Dans les logements inadaptés aux canicules, des morts de chaud par milliers
"Morte de chaud" alors que Josette "aurait continué sa vie de quasi-centenaire" dans un logement frais. C'est le constat de son médecin qui observe, comme beaucoup de praticiens, les effets des logements inadaptés aux fortes chaleur sur la santé de leurs occupants.
Médecin généraliste à Carpentras (Vaucluse), "ville la plus chaude de France", Sébastien Adnot passe d'appartement surchauffé en appartement surchauffé lors de ses visites à domicile.
Parmi les décès survenus pendant les canicules de l'été, Josette, une femme âgée qui "s'est affaiblie doucement, malgré la présence de sa famille, des perfusions" et d'autres soins, avant de mourir "de chaud", raconte à l'AFP le médecin, également secrétaire général adjoint du syndicat MG France.
"De mémoire, il faisait entre 30 et 32 degrés chez elle. Son logement social est mal isolé, pas équipé de climatisation, elle disposait juste d'un ventilateur."
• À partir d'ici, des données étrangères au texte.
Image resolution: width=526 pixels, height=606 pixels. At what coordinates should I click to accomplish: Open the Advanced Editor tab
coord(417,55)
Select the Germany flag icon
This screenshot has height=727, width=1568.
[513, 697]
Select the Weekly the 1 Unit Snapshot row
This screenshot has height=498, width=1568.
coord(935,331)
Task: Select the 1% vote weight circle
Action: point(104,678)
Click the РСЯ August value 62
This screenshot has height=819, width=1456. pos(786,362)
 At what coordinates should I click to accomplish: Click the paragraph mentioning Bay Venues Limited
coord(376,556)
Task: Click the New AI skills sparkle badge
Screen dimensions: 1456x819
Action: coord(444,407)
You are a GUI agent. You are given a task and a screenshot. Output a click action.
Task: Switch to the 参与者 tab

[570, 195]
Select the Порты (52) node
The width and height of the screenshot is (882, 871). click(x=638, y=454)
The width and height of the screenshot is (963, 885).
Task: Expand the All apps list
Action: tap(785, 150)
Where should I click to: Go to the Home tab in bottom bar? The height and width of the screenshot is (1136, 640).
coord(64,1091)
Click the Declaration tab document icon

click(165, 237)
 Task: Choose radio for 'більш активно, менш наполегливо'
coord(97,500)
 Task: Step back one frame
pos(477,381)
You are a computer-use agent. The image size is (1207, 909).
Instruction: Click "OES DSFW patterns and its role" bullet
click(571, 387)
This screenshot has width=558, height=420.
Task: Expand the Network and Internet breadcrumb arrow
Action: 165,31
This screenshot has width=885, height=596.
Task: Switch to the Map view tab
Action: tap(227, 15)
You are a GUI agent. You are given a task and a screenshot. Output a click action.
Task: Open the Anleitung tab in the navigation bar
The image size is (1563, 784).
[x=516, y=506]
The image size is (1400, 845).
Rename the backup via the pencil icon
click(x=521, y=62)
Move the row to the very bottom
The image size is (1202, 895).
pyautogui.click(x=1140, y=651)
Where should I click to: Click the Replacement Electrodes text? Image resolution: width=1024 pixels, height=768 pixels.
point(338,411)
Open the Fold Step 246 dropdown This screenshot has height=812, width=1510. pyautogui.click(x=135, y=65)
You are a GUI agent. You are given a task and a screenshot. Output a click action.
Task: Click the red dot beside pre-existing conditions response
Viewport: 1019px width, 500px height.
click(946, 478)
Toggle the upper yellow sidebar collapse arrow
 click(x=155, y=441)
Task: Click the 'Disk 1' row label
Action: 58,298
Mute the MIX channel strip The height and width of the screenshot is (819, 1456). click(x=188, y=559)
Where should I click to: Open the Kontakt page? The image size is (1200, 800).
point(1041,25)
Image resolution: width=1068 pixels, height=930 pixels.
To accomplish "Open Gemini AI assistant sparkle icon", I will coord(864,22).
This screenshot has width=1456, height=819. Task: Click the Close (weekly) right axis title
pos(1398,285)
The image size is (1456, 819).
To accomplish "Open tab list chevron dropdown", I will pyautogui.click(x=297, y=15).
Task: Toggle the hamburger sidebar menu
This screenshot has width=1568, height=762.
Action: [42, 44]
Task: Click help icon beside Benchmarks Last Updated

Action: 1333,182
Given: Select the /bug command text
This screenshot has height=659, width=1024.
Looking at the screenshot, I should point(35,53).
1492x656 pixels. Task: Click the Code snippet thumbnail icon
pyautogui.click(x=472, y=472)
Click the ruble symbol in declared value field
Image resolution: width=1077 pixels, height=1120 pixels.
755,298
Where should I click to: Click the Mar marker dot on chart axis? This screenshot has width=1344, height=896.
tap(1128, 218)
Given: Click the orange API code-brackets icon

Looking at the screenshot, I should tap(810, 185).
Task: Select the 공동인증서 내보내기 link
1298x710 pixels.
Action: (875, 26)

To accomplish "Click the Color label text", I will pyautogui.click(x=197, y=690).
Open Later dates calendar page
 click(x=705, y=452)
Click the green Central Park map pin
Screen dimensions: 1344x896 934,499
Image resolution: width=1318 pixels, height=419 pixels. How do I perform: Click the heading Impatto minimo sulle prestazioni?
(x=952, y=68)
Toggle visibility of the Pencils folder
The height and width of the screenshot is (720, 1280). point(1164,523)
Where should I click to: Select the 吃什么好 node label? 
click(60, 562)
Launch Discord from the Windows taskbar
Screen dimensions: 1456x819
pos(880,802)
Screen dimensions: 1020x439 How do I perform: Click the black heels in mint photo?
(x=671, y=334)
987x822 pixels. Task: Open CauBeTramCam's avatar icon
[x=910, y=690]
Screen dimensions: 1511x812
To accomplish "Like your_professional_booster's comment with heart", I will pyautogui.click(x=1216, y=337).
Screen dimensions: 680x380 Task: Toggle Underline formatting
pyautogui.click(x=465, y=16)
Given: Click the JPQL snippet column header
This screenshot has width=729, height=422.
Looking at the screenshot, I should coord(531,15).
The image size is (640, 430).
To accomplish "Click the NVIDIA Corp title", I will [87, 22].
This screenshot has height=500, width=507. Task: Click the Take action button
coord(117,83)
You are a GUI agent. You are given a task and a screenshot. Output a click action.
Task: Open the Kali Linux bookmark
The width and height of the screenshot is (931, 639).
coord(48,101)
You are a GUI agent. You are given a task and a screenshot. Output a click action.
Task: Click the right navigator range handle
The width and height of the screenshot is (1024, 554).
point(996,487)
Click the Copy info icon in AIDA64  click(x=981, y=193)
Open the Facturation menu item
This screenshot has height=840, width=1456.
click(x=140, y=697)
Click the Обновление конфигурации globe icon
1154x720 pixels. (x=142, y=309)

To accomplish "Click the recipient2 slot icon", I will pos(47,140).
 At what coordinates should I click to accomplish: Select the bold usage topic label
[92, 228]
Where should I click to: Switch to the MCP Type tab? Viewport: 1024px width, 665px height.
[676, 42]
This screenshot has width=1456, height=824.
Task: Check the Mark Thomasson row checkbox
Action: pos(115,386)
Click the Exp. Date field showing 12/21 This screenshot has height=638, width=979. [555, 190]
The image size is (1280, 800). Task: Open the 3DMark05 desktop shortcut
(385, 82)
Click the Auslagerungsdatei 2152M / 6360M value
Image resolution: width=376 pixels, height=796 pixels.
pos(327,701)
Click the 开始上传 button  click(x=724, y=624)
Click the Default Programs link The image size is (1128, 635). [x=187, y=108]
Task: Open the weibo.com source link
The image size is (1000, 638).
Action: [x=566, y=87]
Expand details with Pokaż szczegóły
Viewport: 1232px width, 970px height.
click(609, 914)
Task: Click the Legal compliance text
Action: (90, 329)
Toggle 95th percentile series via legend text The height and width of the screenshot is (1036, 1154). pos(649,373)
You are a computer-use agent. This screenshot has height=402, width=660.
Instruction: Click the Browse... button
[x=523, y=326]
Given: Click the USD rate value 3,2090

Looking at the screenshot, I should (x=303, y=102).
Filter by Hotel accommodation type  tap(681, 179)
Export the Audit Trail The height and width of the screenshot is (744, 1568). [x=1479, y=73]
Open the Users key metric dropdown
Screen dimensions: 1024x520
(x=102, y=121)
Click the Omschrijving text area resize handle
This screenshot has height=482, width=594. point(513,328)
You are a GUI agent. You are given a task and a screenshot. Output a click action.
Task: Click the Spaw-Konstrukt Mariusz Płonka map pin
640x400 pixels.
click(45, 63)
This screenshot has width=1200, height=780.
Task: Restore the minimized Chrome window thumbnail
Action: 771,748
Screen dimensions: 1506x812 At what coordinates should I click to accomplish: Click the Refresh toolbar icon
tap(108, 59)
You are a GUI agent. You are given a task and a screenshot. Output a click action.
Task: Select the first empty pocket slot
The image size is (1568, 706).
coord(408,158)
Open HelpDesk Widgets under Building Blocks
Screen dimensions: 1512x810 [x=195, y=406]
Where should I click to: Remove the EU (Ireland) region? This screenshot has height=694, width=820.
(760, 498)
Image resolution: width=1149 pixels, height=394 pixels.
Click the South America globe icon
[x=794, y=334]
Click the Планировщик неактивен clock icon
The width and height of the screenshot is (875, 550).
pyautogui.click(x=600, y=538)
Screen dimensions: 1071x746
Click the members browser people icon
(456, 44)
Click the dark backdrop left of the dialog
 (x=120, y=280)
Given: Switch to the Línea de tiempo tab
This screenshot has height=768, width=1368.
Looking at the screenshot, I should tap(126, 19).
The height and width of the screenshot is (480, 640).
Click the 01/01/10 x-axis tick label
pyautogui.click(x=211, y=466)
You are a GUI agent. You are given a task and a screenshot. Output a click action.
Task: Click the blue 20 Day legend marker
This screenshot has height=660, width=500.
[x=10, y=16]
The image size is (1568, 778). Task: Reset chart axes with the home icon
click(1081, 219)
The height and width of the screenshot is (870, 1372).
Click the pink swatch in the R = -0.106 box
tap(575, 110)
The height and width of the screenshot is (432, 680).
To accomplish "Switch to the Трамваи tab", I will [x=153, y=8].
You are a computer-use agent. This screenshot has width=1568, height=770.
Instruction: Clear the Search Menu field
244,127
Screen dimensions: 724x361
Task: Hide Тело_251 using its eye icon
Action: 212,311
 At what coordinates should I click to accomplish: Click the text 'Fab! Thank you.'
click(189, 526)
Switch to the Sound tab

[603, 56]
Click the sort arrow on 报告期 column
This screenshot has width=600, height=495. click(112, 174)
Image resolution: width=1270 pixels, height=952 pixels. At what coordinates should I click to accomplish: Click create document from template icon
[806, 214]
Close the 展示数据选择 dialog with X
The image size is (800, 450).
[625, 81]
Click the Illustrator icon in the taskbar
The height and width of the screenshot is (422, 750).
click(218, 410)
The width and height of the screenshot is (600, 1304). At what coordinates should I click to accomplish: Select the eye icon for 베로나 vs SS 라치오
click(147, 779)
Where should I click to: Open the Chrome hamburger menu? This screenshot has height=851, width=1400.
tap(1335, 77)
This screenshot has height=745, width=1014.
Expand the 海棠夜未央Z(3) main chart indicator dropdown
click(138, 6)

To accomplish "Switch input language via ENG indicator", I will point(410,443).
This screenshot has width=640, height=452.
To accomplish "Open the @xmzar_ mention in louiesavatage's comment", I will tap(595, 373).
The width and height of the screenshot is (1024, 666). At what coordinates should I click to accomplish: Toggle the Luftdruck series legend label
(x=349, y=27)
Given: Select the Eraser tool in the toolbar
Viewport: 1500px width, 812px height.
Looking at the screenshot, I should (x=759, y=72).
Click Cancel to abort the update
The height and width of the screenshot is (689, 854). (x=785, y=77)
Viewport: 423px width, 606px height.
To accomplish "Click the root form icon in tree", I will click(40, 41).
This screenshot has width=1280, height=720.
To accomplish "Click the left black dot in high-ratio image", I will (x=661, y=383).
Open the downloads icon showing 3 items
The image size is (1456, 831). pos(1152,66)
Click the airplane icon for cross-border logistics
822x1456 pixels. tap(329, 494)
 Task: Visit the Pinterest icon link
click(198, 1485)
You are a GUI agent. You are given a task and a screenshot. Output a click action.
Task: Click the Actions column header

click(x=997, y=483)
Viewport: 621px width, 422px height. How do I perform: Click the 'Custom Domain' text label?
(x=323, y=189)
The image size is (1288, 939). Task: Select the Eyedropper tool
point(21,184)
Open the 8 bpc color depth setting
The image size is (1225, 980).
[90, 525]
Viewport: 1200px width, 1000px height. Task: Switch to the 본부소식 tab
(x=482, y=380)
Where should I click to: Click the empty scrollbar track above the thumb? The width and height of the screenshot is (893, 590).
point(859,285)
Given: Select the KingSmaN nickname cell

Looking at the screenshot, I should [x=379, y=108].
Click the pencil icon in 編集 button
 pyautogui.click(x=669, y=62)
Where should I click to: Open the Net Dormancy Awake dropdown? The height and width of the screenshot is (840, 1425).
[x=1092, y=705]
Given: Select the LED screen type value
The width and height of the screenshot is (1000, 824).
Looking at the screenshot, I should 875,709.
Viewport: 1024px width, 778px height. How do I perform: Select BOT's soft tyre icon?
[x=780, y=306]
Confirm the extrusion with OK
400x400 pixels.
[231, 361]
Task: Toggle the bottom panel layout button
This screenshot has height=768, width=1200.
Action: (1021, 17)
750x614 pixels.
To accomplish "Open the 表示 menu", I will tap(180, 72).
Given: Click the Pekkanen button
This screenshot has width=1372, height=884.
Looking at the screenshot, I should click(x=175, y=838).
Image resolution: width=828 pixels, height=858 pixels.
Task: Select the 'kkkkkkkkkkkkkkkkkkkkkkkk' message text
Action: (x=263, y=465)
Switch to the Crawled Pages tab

Le Dr Adnot en est sûr: "Si elle avait été en Ehpad ou avec la climatisation, elle aurait continué sa vie de presque centenaire".
Lors de la canicule historique de fin juin, et ses pics au-dessus de 40°C, la mortalité "toutes causes" (qu'on ne peut pas encore attribuer avec certitude à la chaleur) a été plus de deux fois plus élevée à domicile que celle des deux années précédentes, selon Santé publique France (SpF).
L'agence a comptabilisé 7.300 décès en excès pendant les fortes chaleurs survenues de fin mai jusqu'au 22 juillet, selon un bilan provisoire divulgué mercredi et voué à s'alourdir.
"Les personnes décèdent à domicile car leur logement ne les a pas protégées", accuse Maider Olivier, chargée de plaidoyer climat à la Fondation pour le logement des défavorisés, alertant l'Etat sur les logements bouilloires et la surexposition des quartiers populaires aux canicules.
- Risque multiplié par 5 -
Ces logements particulièrement inadaptés aux fortes chaleurs sont "au dernier étage, petits, souvent pas traversants, sans occultations extérieures et situés en ville, dans un îlot de chaleur", décrit Maider Olivier.
Lors de la canicule de 2003, qui avait causé 15.000 décès, la mortalité à domicile avait doublé, et SpF avait observé un risque mortel 4,8 fois plus élevé chez les habitants d'immeubles anciens non isolés que ceux habitant un immeuble récent ou isolé.
Dans le nord-est de Paris, où François Raymond effectue ses tournées d'infirmier libéral, des habitants d'immeubles des années 1960 et 1970 ont remarqué que "la canicule de juin a été plus supportable qu'en 2003" en raison des travaux d'isolation réalisés ces dernières années.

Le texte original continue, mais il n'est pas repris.